In this fascinating, if at times rambling and heavy handed film (it could really do without the guitar driven rock score), Shalan and Mandalia take a balanced look at something that credibly could be an addiction, but is handled in a radically different fashion by a country that still takes old school, brutalist solutions to new school problems. Looking at daily life at the camp through three of the kids (some of whom were tricked or drugged by their parents into being there), Web Junkie acknowledges that maybe these kids play too many video games (which are seen as the largest culprit of online addiction according to “the research”) while giving enough unbiased evidence to suggest that maybe this isn’t the best way for these kids to get better.

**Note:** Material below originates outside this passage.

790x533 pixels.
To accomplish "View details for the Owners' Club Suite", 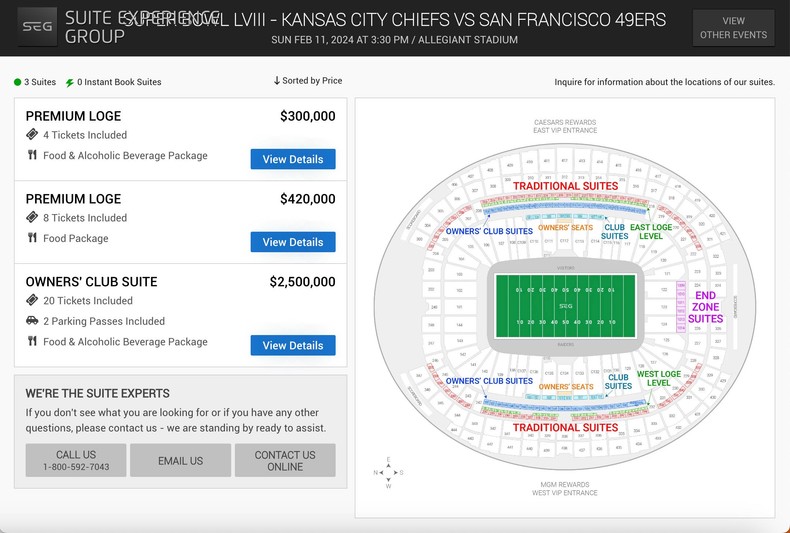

By the centre’s own numbers, 80% of the Chinese population would by definition be addicted to the internet. So how then is this a problem for the younger generation and no one else? Sure, there’s some therapy and families are actually encouraged to live on the militaristic compound under reduced guard for the sake of their kids, but is this really the way to solve the problem, by turning “wayward” teens into half assed soldiers? By the end, it’s not an easy question to answer, believe it or not, but I’m still leaning towards a giant “no.”
Director Shosh Shlam will participate in Q&As on Friday, May 30, at 6:30 p.m., and Saturday, May 31, at 6:00 p.m.
The Missing Picture
Nominated this past year for Best Foreign Film at the Oscars (but strangely not for Best Documentary, where it also could have been a contender) and winner of the Un Certain Regard prize at Cannes last year, Rithy Panh’s multimedia look at the devastation caused by the Khmer Rouge during the Kampuchea Revolution in 1975 and the subsequent “democratic dictatorship” under Pol Pot that ensued is a wholly original and heartbreakingly personal look at the Cambodian experience during one of their darkest times.
Blending narration, sometimes stomach churning archival footage, and delicate, intricately constructed clay dioramas, sets, and figures, Panh traces a country’s uncomfortable and tragic loss of personality, hope, and general well being with a heavy heart and a respectful artistic eye. The topic of genocide is hard to convey without ever feeling like a part of the story is missing, but despite losing a wealth of voices that could have told the story from their perspective, Panh looks back with the eye of a world weary survivor that wants to ensure that something like this could never happen again. Let’s hope this film helps to succeed in that.
Also at The Bloor this week:
The photography documentary Finding Vivian Maier finds its way to The Bloor for a pair of shows over the weekend on Saturday at 12:30pm and Sunday at 1:00pm.
The Ryerson University MFA program for Documentary Media will be showcasing some of their best works on Wednesday and Thursday at 6:30pm and 9:00pm each night for their DOC NOW showcase. Tickets are free, and more information can be found here.
But if you guys feel like rockin’ out, The Rocky Horror Picture Show has its monthly shadowcast on Friday at 11:30, or you can catch Martin Scorsese’s look at The Band in The Last Waltz on Saturday at 9:30pm, the latter of which comes with a DJ set starting when the doors open at 8:00pm.